Maybe I’ll get to move somewhere that spread out, next move…next move
A truck blew out a tire on I-5 as we were driving home from LA. A chunk of it landed in front of us and we were hemmed in on both sides by traffic so I straddled the chunk hoping to run over it wiith no damage.
That didn’t happen. The front air dam curled under and wedged againt the tires causing mischief.
Fortunatly I had a length of poly twine in the trunk left over from a past Christmas tree purchase. I was able to bend the air dam away from the tire and lash it in place with the poly twine and that got us home.
Another time we were driving home from St. George Utah and I-15 was closed indefinately past Las Vegas due to a pile up. What got us home was a good up to date map that let us make a detour through the desert. A much faster route than the app on the I phone came up with.
Sometimes field expedient junk and analog technology will be what gets you home,
Go to Beaver Dam and head north. I’ve taken that road a few times, 2 lanes with exactly zero cars on it.
A person pretty much has to buy their baling wire these days, unless they spend time on old feed grounds. But PP baling twine which replaced it is also an excellent expedient repair material — available for the picking, wherever beer bottles are thrown in livestock country.
I have “temporary” repairs with both which might outlast me, but the materials have different strengths and weaknesses. The twine won’t scratch your roof pod, but it also won’t hold your muffler on for very long. Wire will replace a hose clamp, but twine usually makes a more comfortable trouser clamp.
I have some similar things as others have posted; I also carry some blood stopper.
I approach this in a slightly different manner. I’ve been a back country hunter/camper since I was just a kid. My father was comfortable enough in my skills to drop me off on a small Alabama river and leave me alone for 2 weeks at a time when I was 13. I have the skill set to build a comfortable camp and then feed myself. With that in mind I have a large pack that contains everything I need to stay warm, dry, and full, for at least a full 4 weeks without rationing my supplies. My one firearm has changed little over the years. It has always been a .22 and today it is a 10/22 TD. I have a dedicated cabinet where I store my gear and my large pack and then a number of progressively smaller ones. With the smallest being a simple belt pack containing some cheap space blankets, a metal cup, fire starter, bullion cubes, individual instant coffee, water purifier straw, and a few medical things. Staying warm, dry, and drinking something warm, goes a long way in settling you down. I choose which pack to carry and what to carry in my boat, vehicle, or on me based on situation and season.

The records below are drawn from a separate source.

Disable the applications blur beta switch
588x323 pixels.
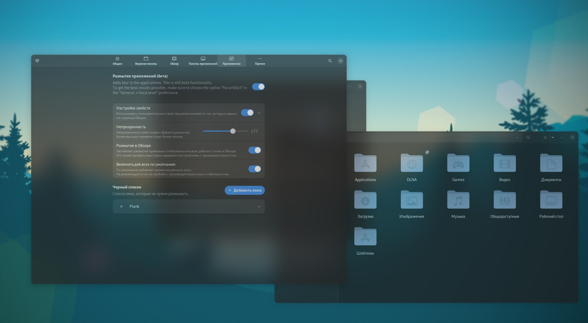[x=258, y=87]
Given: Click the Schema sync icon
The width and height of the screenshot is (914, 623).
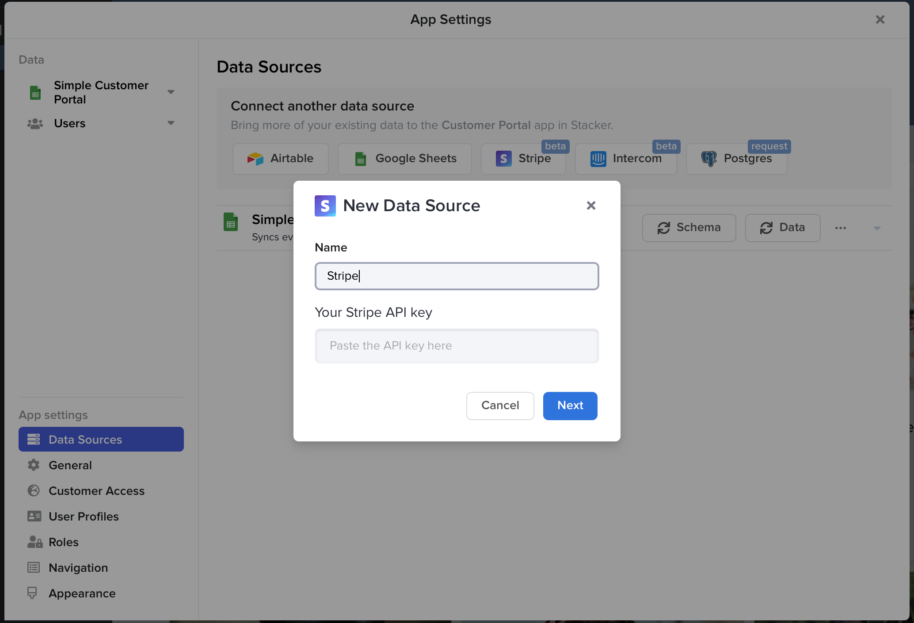Looking at the screenshot, I should 663,227.
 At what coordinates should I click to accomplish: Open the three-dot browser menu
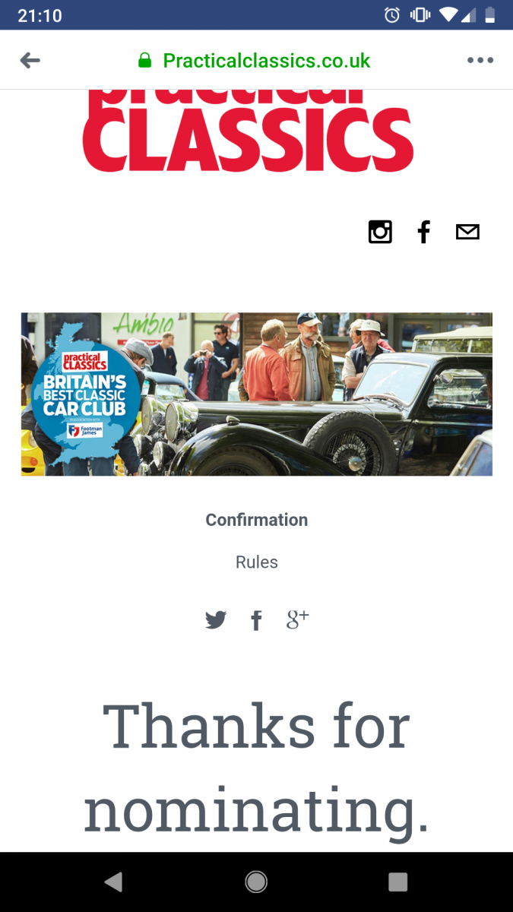point(480,60)
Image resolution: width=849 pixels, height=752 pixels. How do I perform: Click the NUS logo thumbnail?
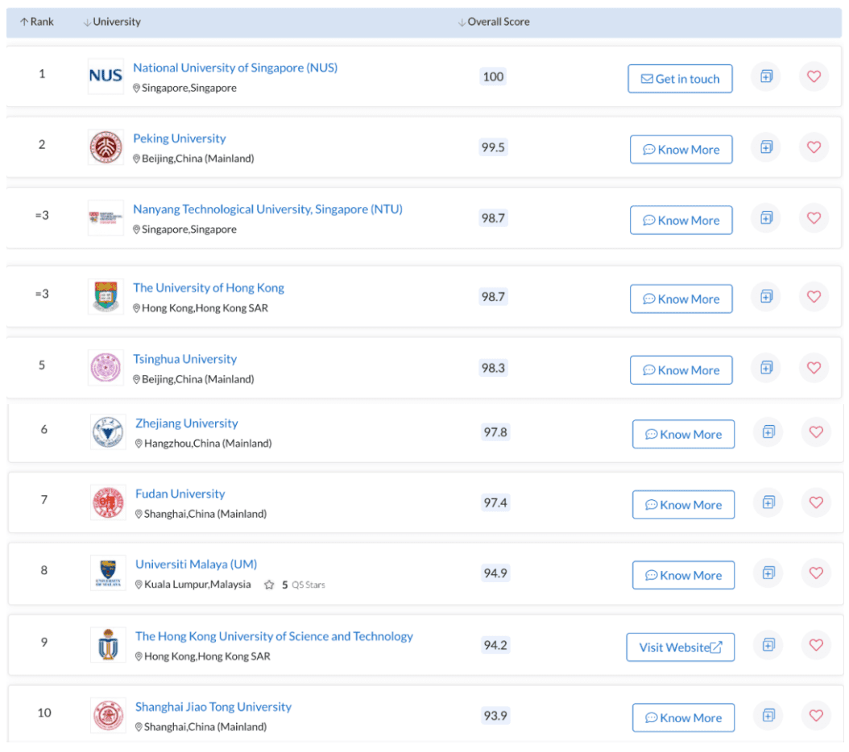point(106,76)
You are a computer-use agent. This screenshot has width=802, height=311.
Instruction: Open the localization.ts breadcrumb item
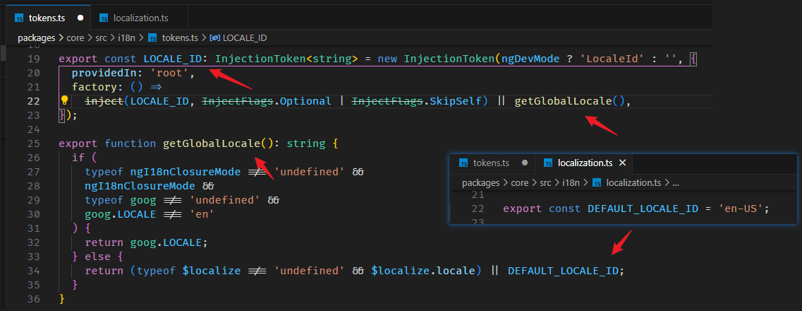[x=634, y=182]
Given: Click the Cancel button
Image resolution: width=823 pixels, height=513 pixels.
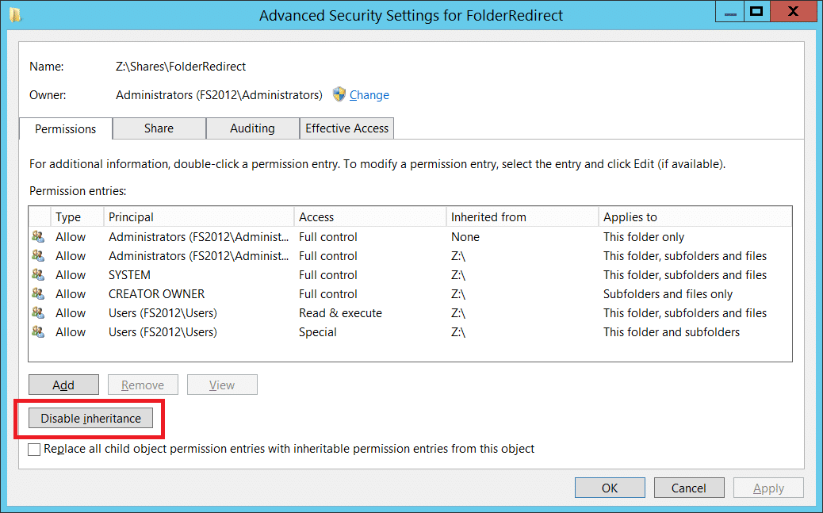Looking at the screenshot, I should pos(689,488).
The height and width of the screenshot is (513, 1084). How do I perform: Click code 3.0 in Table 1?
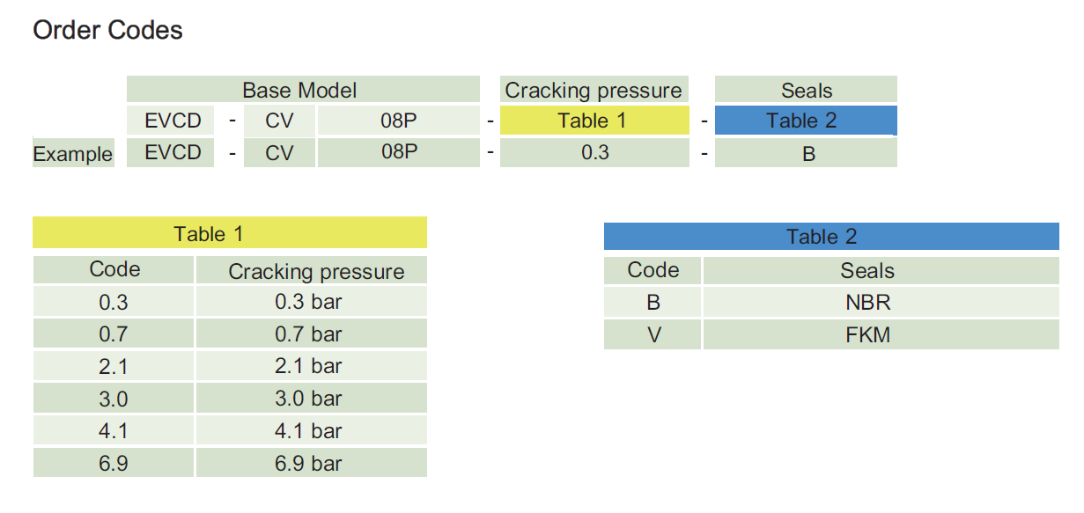(x=114, y=399)
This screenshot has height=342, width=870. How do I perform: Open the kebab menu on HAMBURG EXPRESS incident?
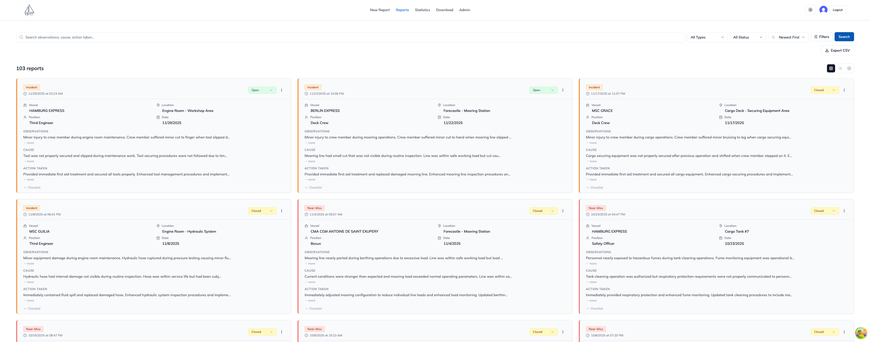[x=282, y=90]
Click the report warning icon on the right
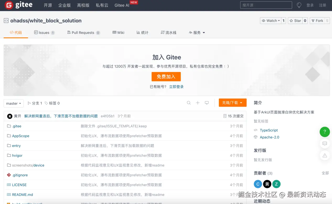The image size is (332, 204). 325,155
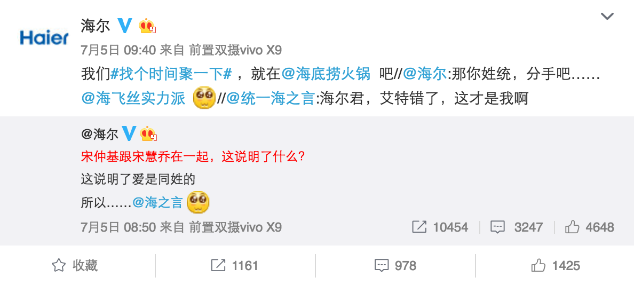
Task: Click quoted post repost count 10454
Action: (x=440, y=227)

I was once in a deer camp and harvested a deer just before dusk. I was too far from camp to make it back before dark thirty so I just made a simple shelter and stayed the night. Back at camp some of the hunters got worried and wanted to start a search. My best friend told them hell no, even if he is hurt he’ll make camp, eat, and then go to sleep. He likely has a deer and we can go find him in the morning and help bring ir back to camp. When they “found” me I was eating the heart and drinking coffee.
My point is don’t over react, think small and safe. Plan your moves. Haste makes one not think clearly. Be calm and smart.